Diabetic ketoacidosis is a condition more commonly encountered in the undiagnosed or untreated diabetic, but can occur in underdosed and poorly regulated diabetic dogs especially when there is concurrent illness causing insulin resistance. With DKA, the body mobilizes stored fat to be used as an energy source. The metabolism of stored fatty acids results in the production of ketone bodies, which are acidic, and accumulation can lead to a metabolic acidosis and profound illness. As discussed above, dogs suffering from DKA require hospitalization and 24-hour care to correct the acidosis and eliminate the ketones. Other complications commonly encountered when treating the diabetic dog include concurrent illnesses or conditions that induce insulin resistance. Some examples include infection such as urinary tract infections, pancreatitis, hyperadrenocorticism, hypothyroidism, diestrus in intact female dogs, and renal and liver insufficiency.3 Use of diabetogenic drugs (most commonly glucocorticoids) will also make glycemic control difficult. Thus, when diagnosing diabetes and initiating insulin therapy, a full systemic work-up and control or correction of these diseases and conditions must be made a priority.

The prognosis of dogs with diabetes depends on a variety of factors including age, ease of glycemic control, owner compliance and willingness to treat, and control or reversal of concurrent illnesses. Long term complications and quality of life are also important factors. However, with good glycemic control, proper care by the owners at home and regular veterinary rechecks, the diabetic dog can lead a generally happy and healthy life.
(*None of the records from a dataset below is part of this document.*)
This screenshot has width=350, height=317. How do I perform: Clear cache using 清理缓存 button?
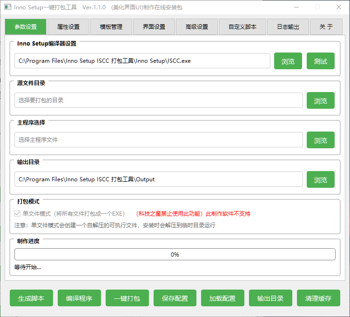pyautogui.click(x=318, y=298)
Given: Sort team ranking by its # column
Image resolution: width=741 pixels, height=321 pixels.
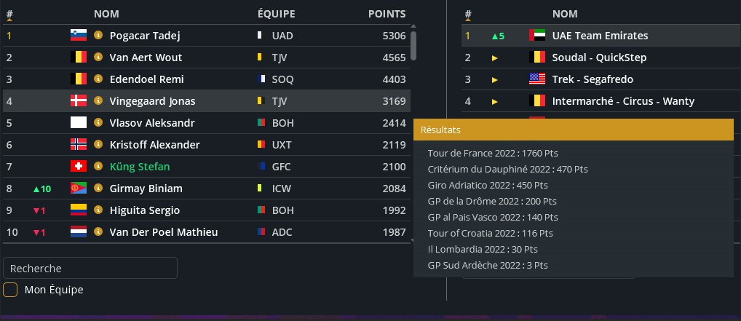Looking at the screenshot, I should (x=468, y=14).
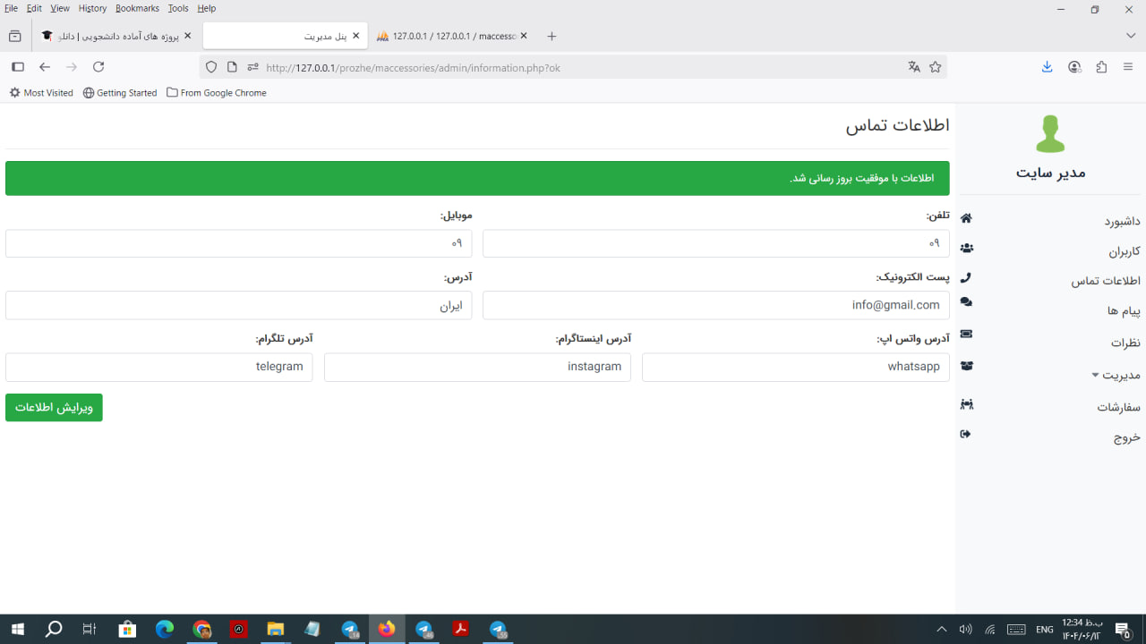The image size is (1146, 644).
Task: Open the list all tabs chevron
Action: pos(1131,36)
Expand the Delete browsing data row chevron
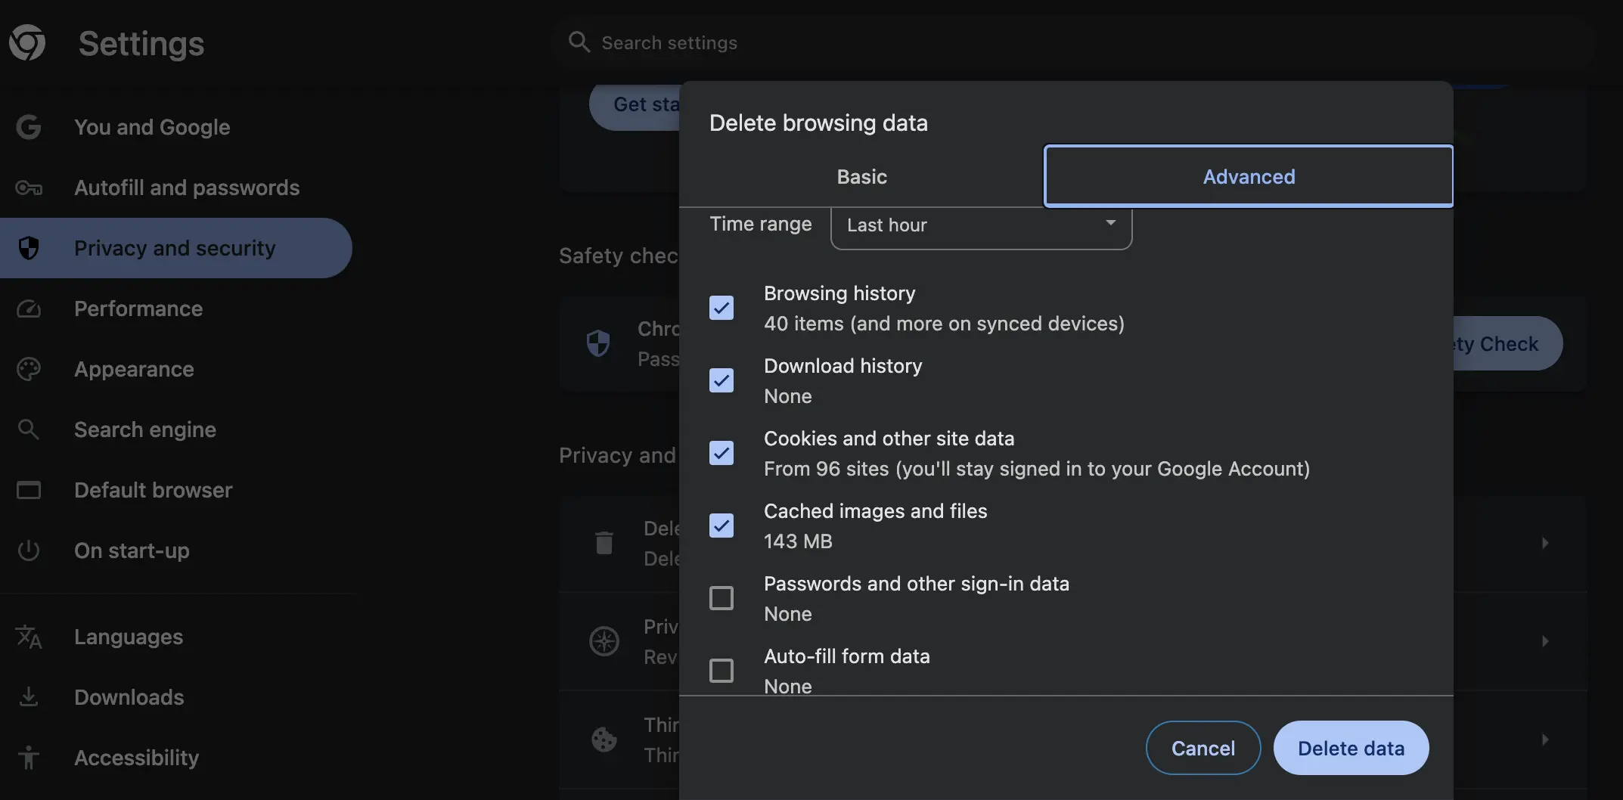The height and width of the screenshot is (800, 1623). (x=1544, y=543)
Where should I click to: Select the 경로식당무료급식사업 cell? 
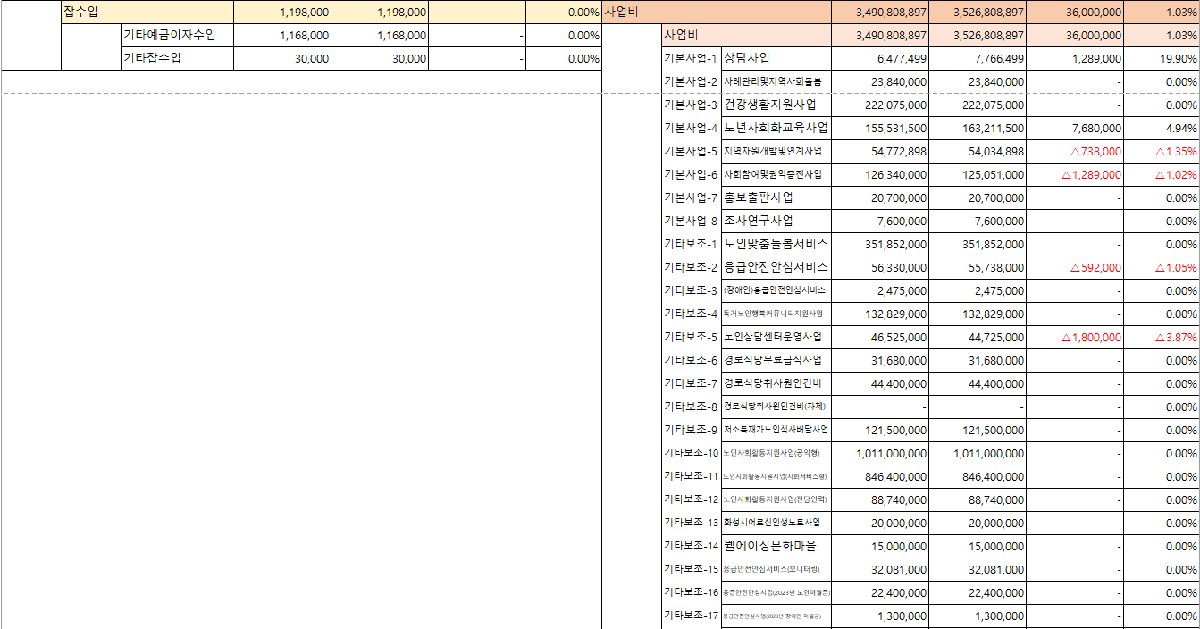[773, 360]
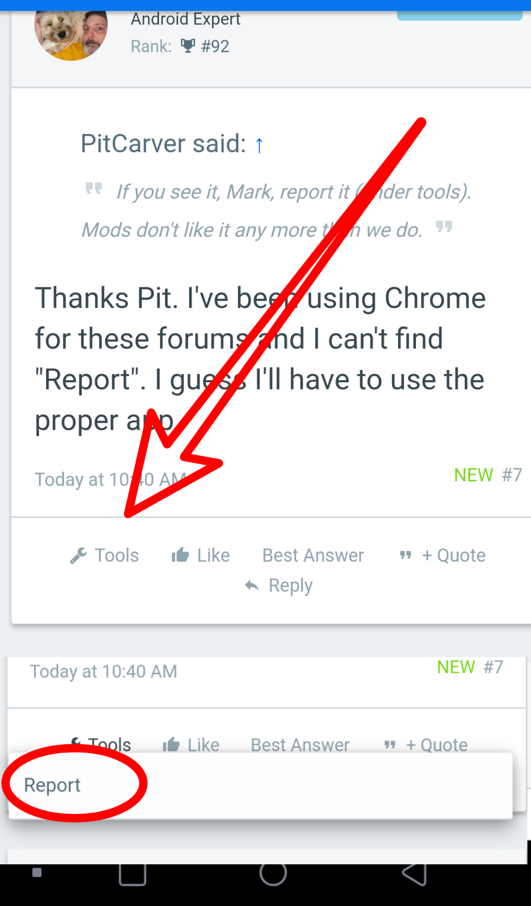Click the thumbs-up Like icon
The image size is (531, 906).
[180, 555]
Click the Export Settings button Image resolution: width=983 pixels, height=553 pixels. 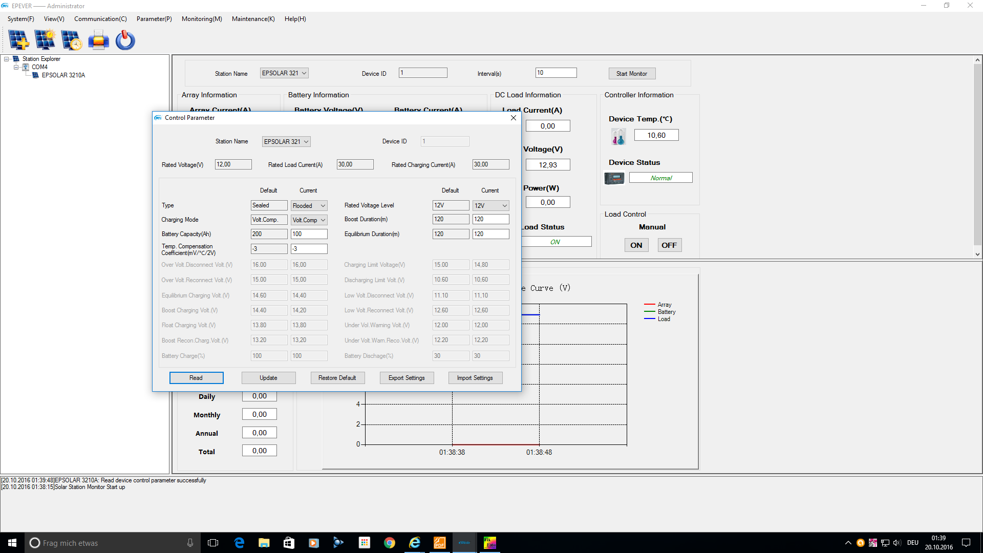point(407,378)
1 Feldman, Edward C., and Richard William Nelson. “Chapter 11: Canine Diabetes Mellitus.” Canine and Feline Endocrinology and Reproduction, 3rd ed., Saunders, 2004, pp. 486–538.

2 Feldman, Edward C., and Richard William Nelson. “Chapter 13: Diabetic Ketoacidosis.” Canine and Feline Endocrinology and Reproduction, 3rd ed., Saunders, 2004, pp. 580–615.

3 Nelson, Richard W., and C. Guillermo. Couto. “Chapter 52: Disorders of the Endocrine Pancreas.” Small Animal Internal Medicine, 5th ed., Mosby, 2014, pp. 780–815.

4 Monroe, William E., et al. “Efficacy and Safety of a Purified Porcine Insulin Zinc Suspension for Managing Diabetes Mellitus in Dogs.” Journal of Veterinary Internal Medicine, vol. 19, no. 5, 2005, pp. 675–682., doi:10.1111/j.1939-1676.2005.tb02745.x.

5 Davison, L.j., et al. “Anti-Insulin Antibodies in Diabetic Dogs Before and After Treatment with Different Insulin Preparations.” Journal of Veterinary Internal Medicine, vol. 22, no. 6, 2008, pp. 1317–1325., doi:10.1111/j.1939-1676.2008.0194.x.

6 Hess, Rebecka S., and Cynthia R. Ward. “Effect of Insulin Dosage on Glycemic Response in Dogs with Diabetes Mellitus: 221 Cases (1993–1998).” Journal of the American Veterinary Medical Association, vol. 216, no. 2, 2000, pp. 217–211., doi:10.2460/javma.2000.216.217.